══ INFORMATION ══

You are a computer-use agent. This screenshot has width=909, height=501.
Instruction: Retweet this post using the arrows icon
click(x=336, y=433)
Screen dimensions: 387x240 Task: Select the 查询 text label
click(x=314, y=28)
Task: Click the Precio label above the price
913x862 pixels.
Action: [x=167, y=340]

═══
══ INFORMATION ══

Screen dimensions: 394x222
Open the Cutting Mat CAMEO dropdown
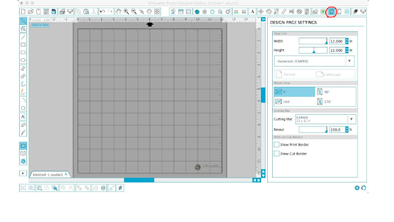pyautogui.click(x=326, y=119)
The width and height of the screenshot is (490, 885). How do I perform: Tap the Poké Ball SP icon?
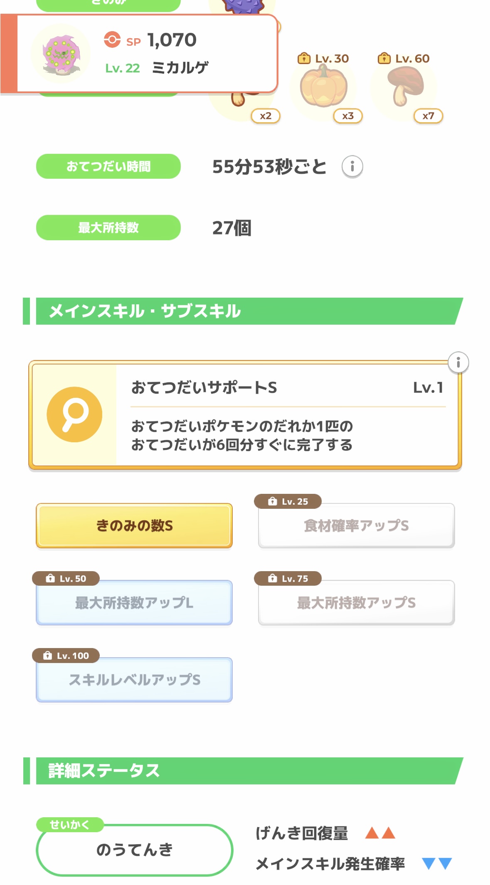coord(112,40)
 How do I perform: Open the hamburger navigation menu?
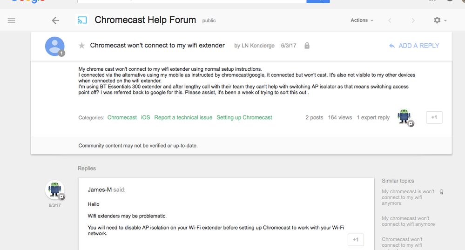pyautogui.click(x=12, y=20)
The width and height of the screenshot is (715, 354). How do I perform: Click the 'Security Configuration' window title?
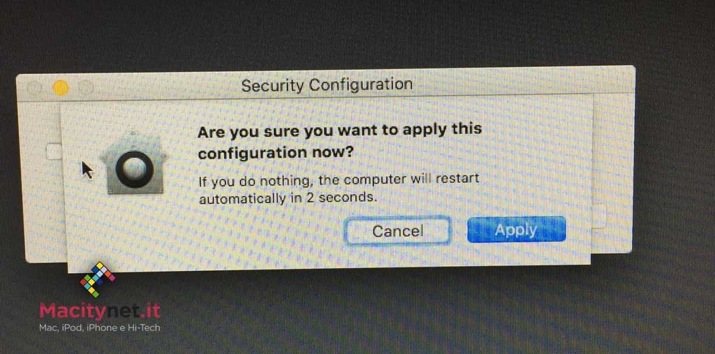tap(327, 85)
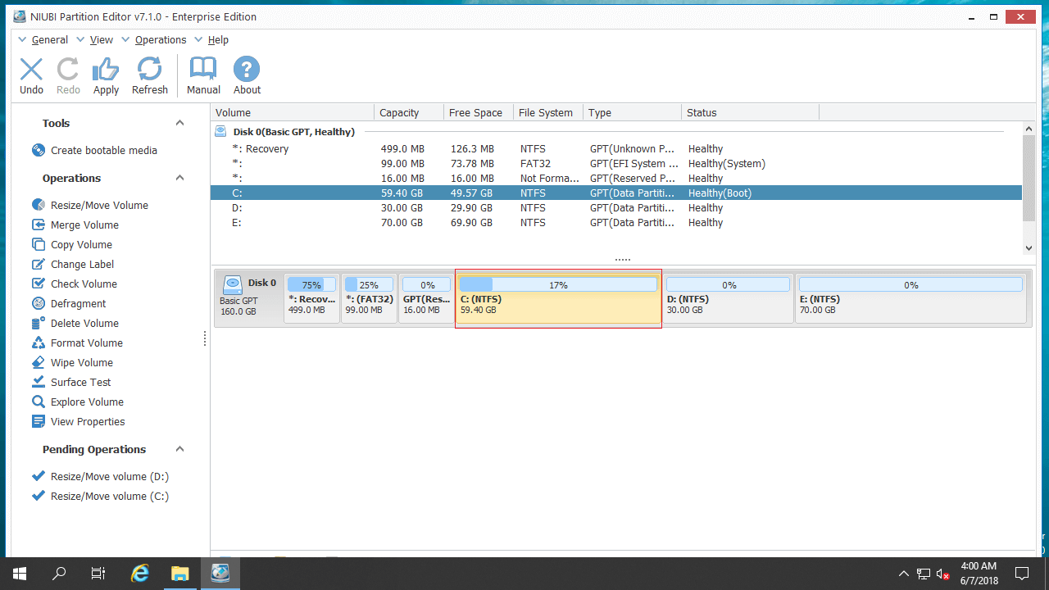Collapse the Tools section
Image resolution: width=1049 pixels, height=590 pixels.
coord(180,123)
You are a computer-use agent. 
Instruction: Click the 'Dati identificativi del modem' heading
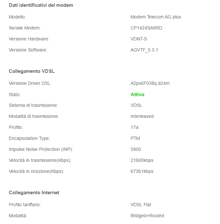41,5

═══
══ INFORMATION ══

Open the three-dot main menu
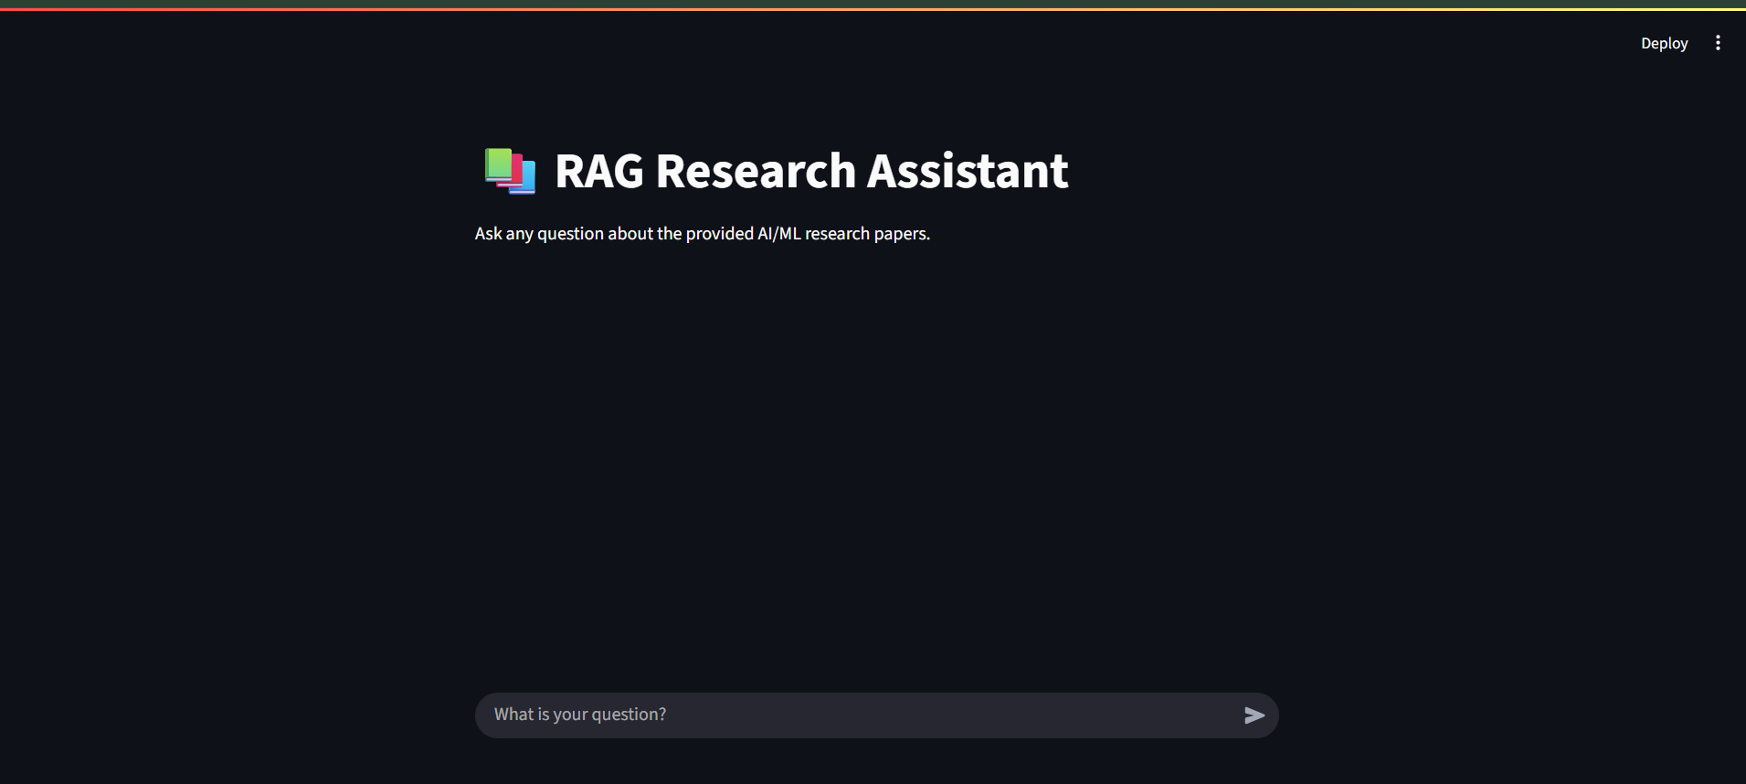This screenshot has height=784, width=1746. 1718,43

═══

● WORK REQUEST:
Lines above that contain the string "agent" make up the answer.

● EXERCISE RESULT:
You are a computer-use agent. This screenshot has width=909, height=501.
You are a computer-use agent. 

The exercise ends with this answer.